Other Scottish Country Dances for this Day
Today's Musings, History & Folklore
“I don’t believe in astrology; I’m a Sagittarius and we’re skeptical.”
~ Arthur C. Clarke
Having trouble with your dance diagrams? Skeptical that you might have the wrong program? No worries! Just Dance! Though the world may be uncertain, it is good to know a Petronella can come in handy as a default move, at least on the dance floor.
Would you classify yourself as a Scottish Country Dancer who adheres to the philosophy of skepticism - the practice of questioning whether claims are supported by empirical research and have reproducibility, as part of a methodological norm for scientific inquiry? Well, you're in good company. The oldest skeptical society, "Association Against Quackery" is a Dutch organization founded in 1881. The word "quack," in the sense of a medical impostor, is a shortening of the old Dutch quacksalver (spelled kwakzalver in the modern Dutch), which originally meant a person who cures with home remedies, and then came to mean one using false cures or knowledge. Though the world may be uncertain, it is good to know a Petronella can come in handy as a default move, at least on the dance floor.

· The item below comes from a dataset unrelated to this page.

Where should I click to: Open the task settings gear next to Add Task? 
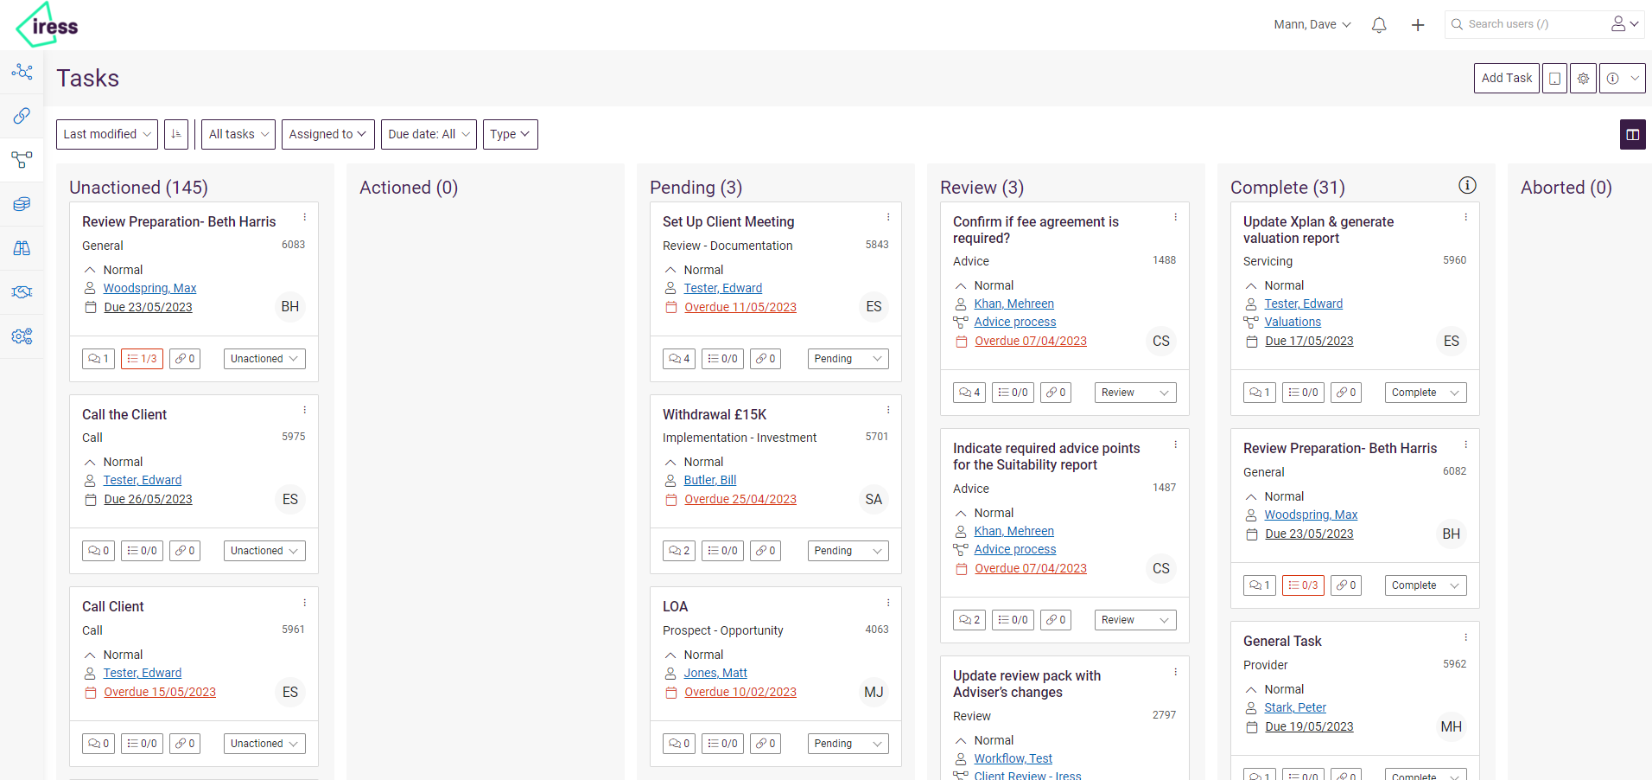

When in Doubt, Dance Petronella
In ordinary usage, skepticism (US) or scepticism (UK) from the Greek skeptomai, to think, to look about, to consider, refers to an attitude of doubt or a disposition to incredulity either in general or toward a particular object; or the doctrine that true knowledge or some particular knowledge is uncertain.
Skepticism is not a single position but covers a range of different positions. In the ancient world there were two main skeptical traditions. Academic skepticism took the dogmatic position that knowledge was not possible; Pyrrhonian skeptics refused to take a dogmatic position on any issue—including skepticism. Radical skepticism ends in the paradoxical claim that one cannot know anything—including that one cannot know about knowing anything.
Scientific or rational skepticism involves the application of skeptical philosophy, critical-thinking skills, and knowledge of scienceand its methods to empirical claims, while remaining agnostic or neutral to non-empirical claims (except those that directly impact the practice of science).
There is even the concept of pseudoskepticism (or pseudoscepticism) is a philosophical or scientific position which appears to be that of skepticism or scientific skepticism but which in reality fails to be so.
It is good to know that when all else is uncertain, a petronella will suffice for the moment.